**** EXTRACTED INFORMATION

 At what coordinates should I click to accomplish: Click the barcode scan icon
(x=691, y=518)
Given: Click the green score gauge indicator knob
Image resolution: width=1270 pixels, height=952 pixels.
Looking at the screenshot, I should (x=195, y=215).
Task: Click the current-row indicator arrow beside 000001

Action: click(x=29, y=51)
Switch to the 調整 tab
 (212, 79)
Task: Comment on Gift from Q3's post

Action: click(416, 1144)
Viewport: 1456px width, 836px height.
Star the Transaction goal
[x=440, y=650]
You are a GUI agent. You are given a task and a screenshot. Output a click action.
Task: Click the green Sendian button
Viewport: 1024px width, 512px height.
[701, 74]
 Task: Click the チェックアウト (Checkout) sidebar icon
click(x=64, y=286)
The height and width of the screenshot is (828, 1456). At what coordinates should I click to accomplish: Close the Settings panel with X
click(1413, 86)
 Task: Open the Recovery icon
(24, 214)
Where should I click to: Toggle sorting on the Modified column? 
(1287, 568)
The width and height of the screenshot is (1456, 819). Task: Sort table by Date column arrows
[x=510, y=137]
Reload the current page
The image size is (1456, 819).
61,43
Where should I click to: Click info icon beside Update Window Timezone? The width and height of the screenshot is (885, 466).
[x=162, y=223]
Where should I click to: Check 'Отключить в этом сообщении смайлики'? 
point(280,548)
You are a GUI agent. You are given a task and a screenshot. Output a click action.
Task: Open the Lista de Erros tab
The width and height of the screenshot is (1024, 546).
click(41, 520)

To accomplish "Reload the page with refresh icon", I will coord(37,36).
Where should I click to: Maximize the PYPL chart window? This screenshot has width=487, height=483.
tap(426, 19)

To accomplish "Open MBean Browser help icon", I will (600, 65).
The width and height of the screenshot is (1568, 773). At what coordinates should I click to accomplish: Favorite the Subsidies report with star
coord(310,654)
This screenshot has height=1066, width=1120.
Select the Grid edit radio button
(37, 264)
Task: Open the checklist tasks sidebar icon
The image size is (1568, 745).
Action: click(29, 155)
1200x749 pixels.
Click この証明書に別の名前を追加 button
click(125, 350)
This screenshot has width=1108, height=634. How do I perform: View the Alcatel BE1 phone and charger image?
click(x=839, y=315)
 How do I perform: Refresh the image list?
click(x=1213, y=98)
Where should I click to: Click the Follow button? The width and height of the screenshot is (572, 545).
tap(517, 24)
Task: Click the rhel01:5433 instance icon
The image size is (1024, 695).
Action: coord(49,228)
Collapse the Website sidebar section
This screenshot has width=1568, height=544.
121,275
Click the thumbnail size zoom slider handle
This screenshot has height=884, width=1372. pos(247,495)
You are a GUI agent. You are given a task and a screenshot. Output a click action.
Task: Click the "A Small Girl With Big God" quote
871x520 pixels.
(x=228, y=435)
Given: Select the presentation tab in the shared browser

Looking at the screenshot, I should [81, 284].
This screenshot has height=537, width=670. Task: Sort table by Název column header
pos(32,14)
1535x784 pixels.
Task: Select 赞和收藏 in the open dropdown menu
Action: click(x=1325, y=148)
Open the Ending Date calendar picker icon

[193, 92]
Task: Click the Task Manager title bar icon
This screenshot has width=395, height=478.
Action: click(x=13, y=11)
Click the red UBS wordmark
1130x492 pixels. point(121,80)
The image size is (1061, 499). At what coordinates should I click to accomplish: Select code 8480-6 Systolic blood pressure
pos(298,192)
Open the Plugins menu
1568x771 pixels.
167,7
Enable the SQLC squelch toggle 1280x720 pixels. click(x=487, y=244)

********

● WHAT YOU ARE ASKED TO DO
From the items above, pick out each line that contains the word "perform" and copy those lines.

● WRITTEN REPLY
This screenshot has width=1108, height=634. How do I perform: View the Alcatel BE1 phone and charger image?
 How do I perform: Refresh the image list?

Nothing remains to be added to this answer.